Tupi or not Tupi, that is the question investors are mulling over because Brazil now proposes to change the ground rules and move to a production-sharing framework. Petrobras will hold at least 30% of the shares and also be the operator of each joint venture which will be run by an Operational Committee.
These new rules will not affect the 28% of the pre-salt fields already allocated, but will cover the 72% that remains to be allotted. The government says more demanding conditions will apply to new contracts because the oil is known to be there and no exploration risk exists. This is doubtless true, but so is the fact the production cost could be as high as $30 a barrel. Investors will look for less costly alternatives elsewhere if Brazil makes the conditions unattractive.
What should Mexico learn from the above? I suggest that, if the country does decide to invite foreign companies to take an equity stake in the production process, it should avoid Venezuela ’s prescriptive approach that has made the legislation inflexible. The latter is already having problems finding the capital to fund its minimum 60% shareholding, and in attracting foreign investors in the Orinoco Oil Belt because of the high government take. A better approach would be for Mexico to set minimum conditions, e.g. minimum Pemex shareholding in each company of 30%, minimum royalty of 16.67% and minimum income tax of 20%.
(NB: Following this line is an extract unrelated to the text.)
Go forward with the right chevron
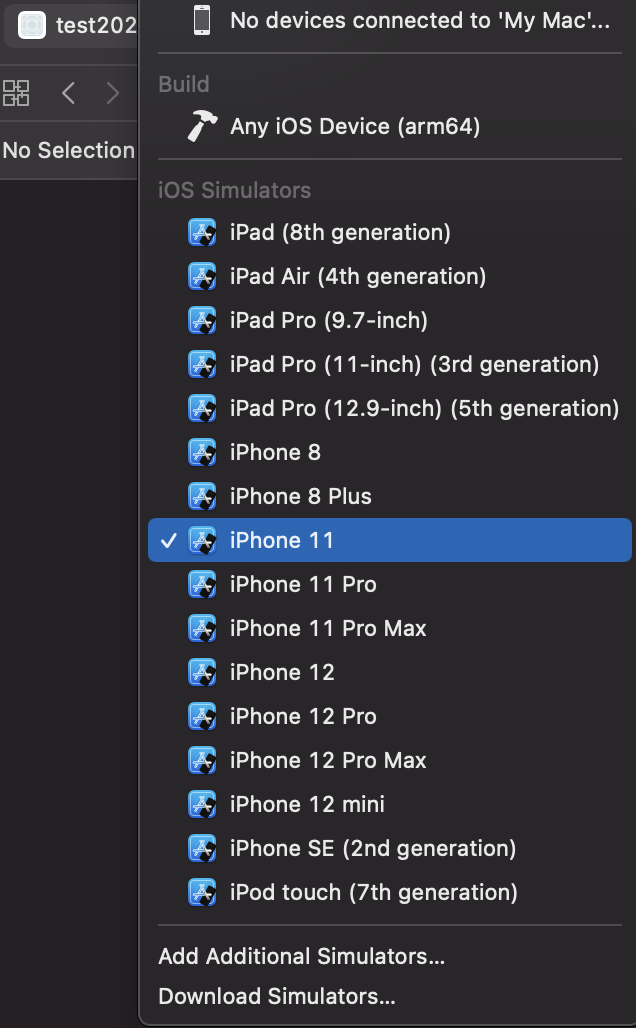This screenshot has height=1028, width=636. pos(113,93)
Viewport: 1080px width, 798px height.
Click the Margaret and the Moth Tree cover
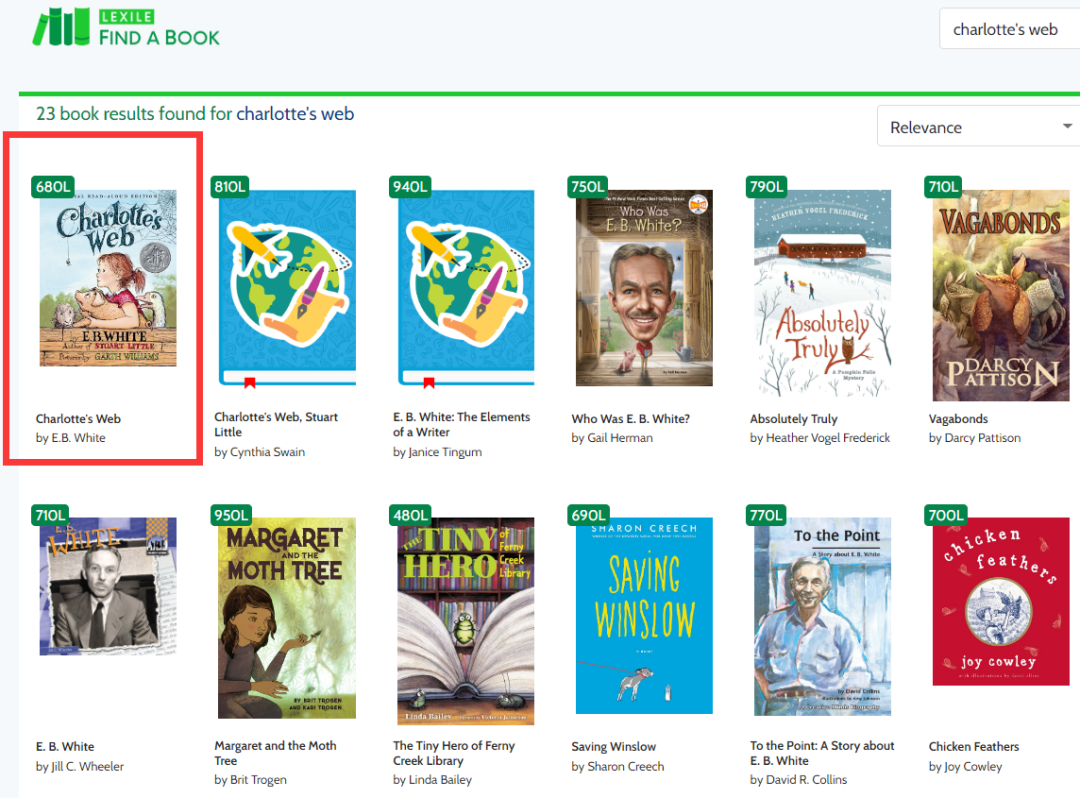(286, 617)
This would allow Mexico to adopt Brazil ’s flexible system. As an illustration, production on land which costs, say, $10 per barrel would be charged tax at 40%, production close to shore in the Gulf of Mexico which costs $20 a barrel would be charged 30%, and production far out to sea which costs $30 a barrel would be charged 20%. Mexico could copy Brazil and require Pemex to hold a minimum of 30% in the new associations rather than follow Venezuela which insists on majority control with a minimum of 60% of the shares. It may decide foreign companies can be the operator as Brazil allows at present--though this may change in future. There is no doubt foreign companies will be more attracted by being partners in joint ventures, as Brazil proposes in its new framework. This is certainly more common in the oil industry than being minority shareholders in mixed companies which is what Venezuela has implemented.
In brief, Mexico may well decide to go it alone and that is a decision for the Mexicans. However, if it does invite foreign oil companies to be partners in developing deepwater production in the Gulf of Mexico , then Brazil is a good example to follow. The legislation should not be too prescriptive but allow flexibility for setting different economic conditions depending on the costs of exploiting different reservoirs--though minimum conditions can be set which satisfy the Mexican Congress. The secret is to establish economic conditions which are tough but, at the same time, deemed fair so as to attract foreign investors.
Development of the Gulf of Mexico , like pre-salt offshore Brazil , requires huge investment and, if foreign companies can provide a substantial share, this will free up funds for social development. It is interesting that, from income derived from its pre-salt reservoirs, Brazil intends to set up a new social fund to finance education, infrastructure and the reduction of poverty. My wife did a post graduate course in Mexico City , and I have a soft spot for Mexico , so I wish the country every success whatever it decides.